Une étude récente indique un lien potentiel entre les médicaments contre la dysfonction érectile et un risque plus faible de développer la maladie d'Alzheimer, montrant une réduction de 18 % du risque chez les utilisateurs après ajustement pour divers facteurs. Bien que prometteurs, les résultats soulignent la nécessité de poursuivre les recherches pour explorer les mécanismes et les avantages sous-jacents et déterminer si ces résultats s'appliquent aux femmes.
Selon une nouvelle étude publiée dans Neurologiela revue médicale de l'American Academy of Neurology, les médicaments destinés au traitement de la dysfonction érectile pourraient également être associés à un risque plus faible de Alzheimer maladie. Cependant, l'étude indique une corrélation plutôt que de prouver que les médicaments contre la dysfonction érectile diminuent directement le risque de maladie d'Alzheimer.

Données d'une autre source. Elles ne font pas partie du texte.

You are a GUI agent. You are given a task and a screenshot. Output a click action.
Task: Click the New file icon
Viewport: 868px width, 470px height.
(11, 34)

Les médicaments contre la dysfonction érectile, qui agissent en dilatant les vaisseaux sanguins pour permettre à plus de sang de circuler, ont été développés pour la première fois pour traiter l'hypertension artérielle. Une nouvelle étude suggère que ces médicaments pourraient être liés à une réduction du risque de maladie d'Alzheimer.
« Bien que nous progressions avec les nouveaux traitements contre la maladie d'Alzheimer qui éliminent les plaques amyloïdes dans le cerveau des personnes aux premiers stades de la maladie, nous avons désespérément besoin de traitements capables de prévenir ou de retarder le développement de la maladie d'Alzheimer », a déclaré l'étude. auteur Ruth Brauer, Ph.D., de l'University College London au Royaume-Uni. « Ces résultats sont encourageants et justifient des recherches plus approfondies. »
Détails de l'étude
L'étude a porté sur 269 725 participants masculins, âgés en moyenne de 59 ans, chez qui on avait récemment diagnostiqué une dysfonction érectile. Les participants n’avaient aucun problème de mémoire ou de réflexion au début de l’étude. Ils ont ensuite été suivis pendant une durée moyenne de cinq ans. L’étude a comparé les 55 % des participants qui avaient des ordonnances pour des médicaments contre la dysfonction érectile aux 45 % qui n’en avaient pas.
Au cours de l'étude, 1 119 personnes ont développé la maladie d'Alzheimer.
Parmi les participants prenant des médicaments contre la dysfonction érectile, 749 ont développé la maladie d'Alzheimer, ce qui correspond à un taux de 8,1 cas pour 10 000 années-personnes. Les années-personnes représentent à la fois le nombre de personnes participant à l’étude et le temps que chaque personne consacre à l’étude. Parmi ceux qui n'ont pas pris de médicaments, 370 ont développé la maladie d'Alzheimer, ce qui correspond à un taux de 9,7 cas pour 10 000 années-personnes.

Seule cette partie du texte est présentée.